• **Quoted text**:
- - -

After an initial examination of my prints, you may have already recognized that I am completely engaged with realism and representational painting, a direction which nowadays encounters many difficulties. With the start of Modernism at the beginning of the 20th Century, with the rise of the “isms” like Dadaism, Futurism, or Expressionism, art has turned its back on the century-old principle of mimesis, the representation of visible reality. Advocates of avant-garde movements stigmatize the artist who leans towards the representational as backwards, outstripped, superficial, and even (like Carlo Carra and his friends did in their “Technical Manifest” of Futurism) as “infantile and grotesque.”

Although the art of representational painting was pushed into defense by such hostilities and was now supposed to be dominated by Modernism, it continued to exist: Here I want to remind of Pop Art, Photorealism, Figurative Painting or exaggerated forms such as Surrealism and Magic Realism.

- - -

• **Given data**:
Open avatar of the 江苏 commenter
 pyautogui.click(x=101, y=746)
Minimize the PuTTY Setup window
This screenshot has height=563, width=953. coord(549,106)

- - -

• **Directives**:
A. Revise the passage on representational painting from "Although the art" up to and including "and Magic Realism.", replacing "Photorealism" with "Hyperrealism".
B. Summarize the passage on representational painting in two sentences.
C. Resume the passage on representational painting from the point at which it stops.
The material was taken from a source unrelated to the passage on representational painting.

• **The responses**:
A.
Although the art of representational painting was pushed into defense by such hostilities and was now supposed to be dominated by Modernism, it continued to exist: Here I want to remind of Pop Art, Hyperrealism, Figurative Painting or exaggerated forms such as Surrealism and Magic Realism.

B. The writer's prints are fully devoted to realism and representational painting, a direction that has met many difficulties since Modernism and its "isms" turned away from mimesis at the start of the 20th Century, with avant-garde advocates dismissing representational artists as backward, superficial, or even "infantile and grotesque." Although this hostility pushed it onto the defensive, representational painting continued to exist in forms such as Pop Art, Photorealism, Figurative Painting, Surrealism and Magic Realism.

C.
The developments during the most recent past let to conclude that realism again orients itself stronger on classic examples. Edward Lucie-Smith established to this, although directed towards the United States: “The most important development within American realistic painting … is neither the attempt to seek reconciliation with the abstract nor the inclusion of the camera according to the art of photorealism, but the rediscovery of painting of the Old Masters”.
Also I refer back to historic examples and traditions while dealing with the art-historic heritage such as Renaissance or the Barbizon School of Classic Realism and try to make a contribution to modern European art.

I strengthened my artistic skills through my studies in painting and graphic arts at the Hochschule Leipzig, where I successfully graduated in 2001. Since then I have participated in a variety of exhibitions such as work shows in Bansko and Sofia in Bulgaria, the city hall in Markleeberg and the Hofgalerie in Weimar (both in Germany). My paintings could also be viewed in various localities around Leipzig, Germany, such as the Luther Church, the Trade Fair, and the Hansa Building. After a trip to Bulgaria during my studies in 2002, I went to Tuscany, specifically the areas of Arezzo and Perugia in spring of 2004. There I not only had the opportunity to deal with the originals of famous masters of art such as Pierro della Francesca, Giotto di Bondone, Michelangelo, Raffael, but also created a series of small-format landscapes, whereby it was important to me to paint open air in order to deal directly with the new surrounding, model immediate nature, and capture the natural effects of light.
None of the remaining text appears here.